Asakusa Honganji
Thirty-six Views of Mount Fuji
Katsushika Hokusai
Artwork Description
Higashi Honganji, originally established as Kōzuiji Temple in 1591, was relocated to Asakusa after the Great Fire of Meireki in 1657 and became known as Asakusa Gobō. The print focuses on the main hall of the temple, situating the viewer close to the expansive roof structure.
The foreground is dominated by the steep triangular mass of the roof, which occupies most of the pictorial space. Workers appear very small along its surface, emphasizing the architectural scale and reinforcing the sharp incline of the structure. Their placement clarifies the roof’s magnitude and the density of the built form.

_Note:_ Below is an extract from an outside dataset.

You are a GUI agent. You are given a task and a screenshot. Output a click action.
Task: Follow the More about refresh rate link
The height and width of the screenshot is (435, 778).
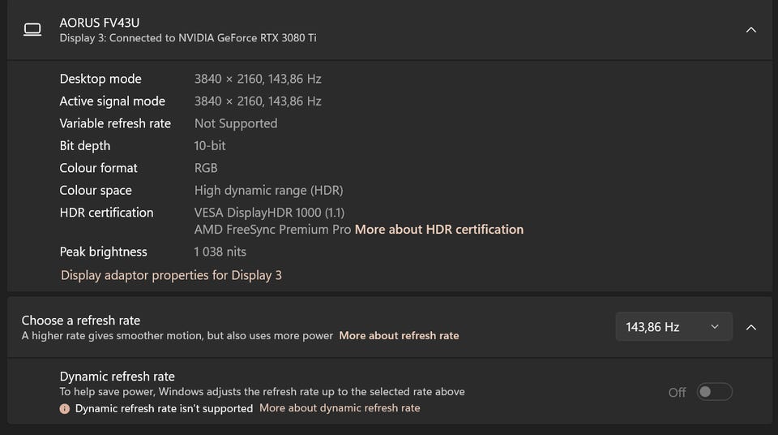[399, 335]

Mount Fuji appears small along the distant horizon. The triangular outline of the mountain echoes the triangular geometry of the roof, establishing a structural correspondence between near and far planes. The heavy diagonal of the roof contrasts with the horizontal horizon line that anchors the composition.
A kite drifts in the open sky above the roofline. Positioned within the upper register, it introduces a lighter diagonal element that offsets the weight of the architectural mass below. The sky remains largely open, creating a spatial contrast between compressed foreground density and distant openness.
The composition clarifies a central tension within the series: monumental architecture in the foreground set against the stable presence of Mount Fuji in the distance. Human labor is embedded within the structure, while Fuji remains fixed beyond it, reinforcing the contrast between constructed space and geological permanence.
About Katsushika Hokusai
Katsushika Hokusai was one of the most influential ukiyo-e artists of the Edo period. Active as painter and printmaker, he expanded ukiyo-e beyond portraiture into landscapes, nature, and scenes of everyday life.
In Thirty-six Views of Mount Fuji, Hokusai transformed landscape into a structural system—juxtaposing motion and stillness, labor and faith, industry and leisure—while anchoring each composition with the enduring presence of Mount Fuji.
Reproduction
This work is a 20th century lithographic reproduction of Hokusai’s Thirty-six Views of Mount Fuji.
It is not an original Edo period woodblock print, but a later limited edition lithograph.
Hand printed and numbered 180/300 in pencil on the lower margin.
Details
Medium: Lithograph
Edition: 180/300
Size: 410 mm × 600 mm
All artworks are sold as shown in the photographs.